Las bicicletas y patinetes eléctricos no podrán ir por la acera desde marzo de 2019

Un joven circula en patinete. /PEPE MARÍN
Un joven circula en patinete. / PEPE MARÍN

El Ayuntamiento convoca para hoy el Observatorio de la Movilidad con el fin de presentar el borrador de la nueva ordenanza que regula los vehículos de movilidad urbana

ANTONIO SÁNCHEZGRANADA

El Ayuntamiento de Granada presentó ayer las modificaciones de la ordenanza de circulación de los vehículos de movilidad urbana, que impedirán a las bicicletas y los patinetes eléctricos circular por la acera a partir de marzo de 2019, según los cálculos del equipo de gobierno, y regulará la actividad de las empresas, sobre todo las turísticas, que utilizan vehículos de este tipo para su día a día. El equipo de gobierno ha convocado el Observatorio de la Movilidad para hoy viernes para presentar el citado borrador y espera que pueda aprobarse con carácter inicial en el pleno del mes de diciembre y de forma definitiva en la sesión ordinaria de febrero de 2019. Si eso ocurriera, a partir de la publicación de la ordenanza modificada en el Boletín Oficial de la Provincia (BOP) la nueva normativa estaría en vigor. Sin embargo, el PSOE todavía deberá recabar apoyos de otros grupos municipales en el pleno municipal para poder sacar adelante la modificación de esta ordenanza.

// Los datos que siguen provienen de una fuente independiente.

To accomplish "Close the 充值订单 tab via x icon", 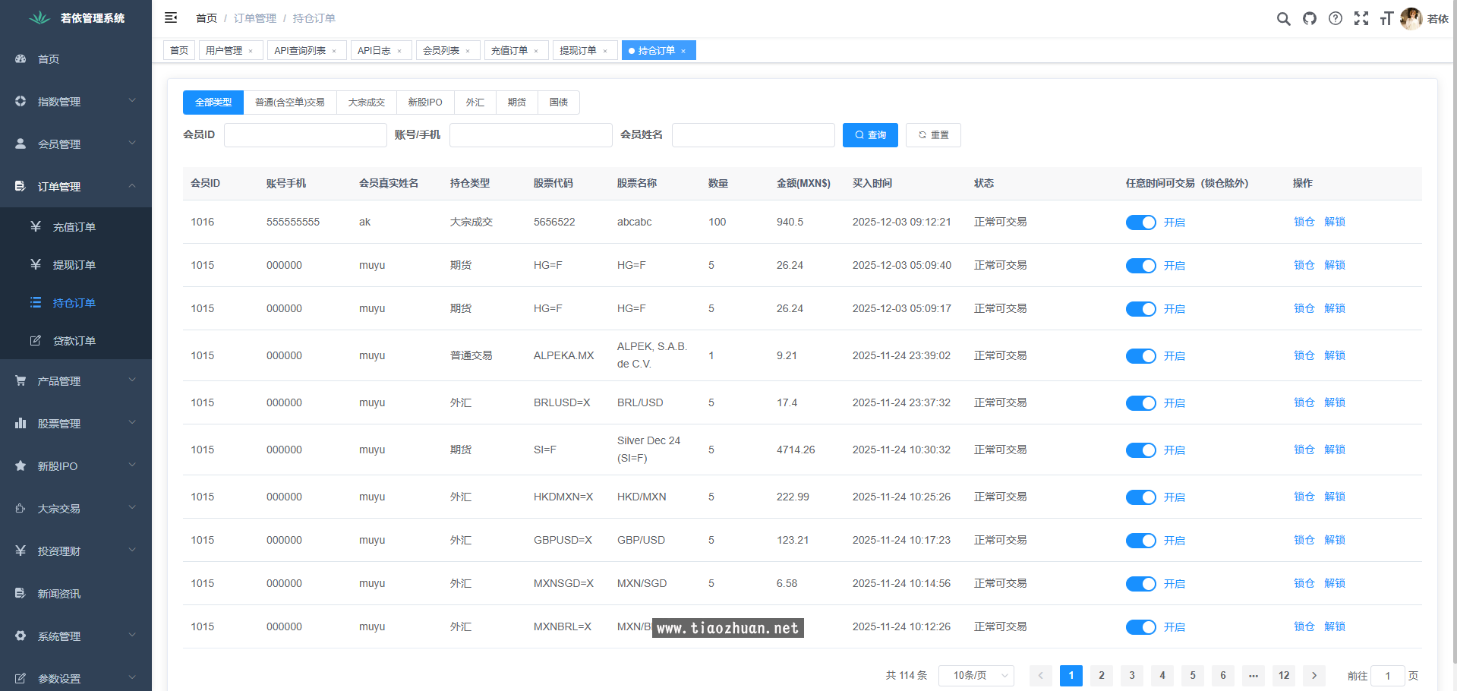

El nuevo texto acota el sitio de las bicicletas, que sólo podrán circular por la calzada y por carriles bici en la ciudad. No será obligatorio que se desvíen hacia las vías específicas para estos vehículos –podrán ir por la carretera aunque haya un carril bici al lado–, pero el equipo de gobierno insistió ayer en que se realice una circulación responsable y se utilicen los espacios reservados para bicicletas en el caso de que los haya. La concejala de Movilidad, Raquel Ruz, aseguró que con esta medida se persigue «garantizar la seguridad del peatón y empoderar a la bicicleta en la calzada», ya que se les permitirá circular por el centro del carril derecho y también en paralelo salvo en las calles con una pendiente ascendente, que reducen la velocidad de circulación con este vehículo. Tampoco se les podrá adelantar en los carriles especialmente protegidos para bicicletas. Los propietarios de las mismas deberán, a la hora de dejar su vehículo estacionado, hacerlo en un aparcamiento destinado a este fin siempre que exista uno en un radio de 75 metros. En el caso de que no lo hubiera se podrá aparcar sobre la acera, pero será obligatorio que esta tenga más de tres metros de anchura y, una vez estacionada la bicicleta, quede un metro y medio para el tránsito habitual de los peatones. Si no se cumplieran estos requisitos no se podrá dejar la bicicleta en la vía pública y su conductor tendrá que encontrar otro espacio de la ciudad con estos requisitos. En paralelo, se permitirá a las bicis de carga que utilicen los espacios de carga y descarga del Ayuntamiento de Granada, aunque previamente deberá autorizarlo el área de Movilidad.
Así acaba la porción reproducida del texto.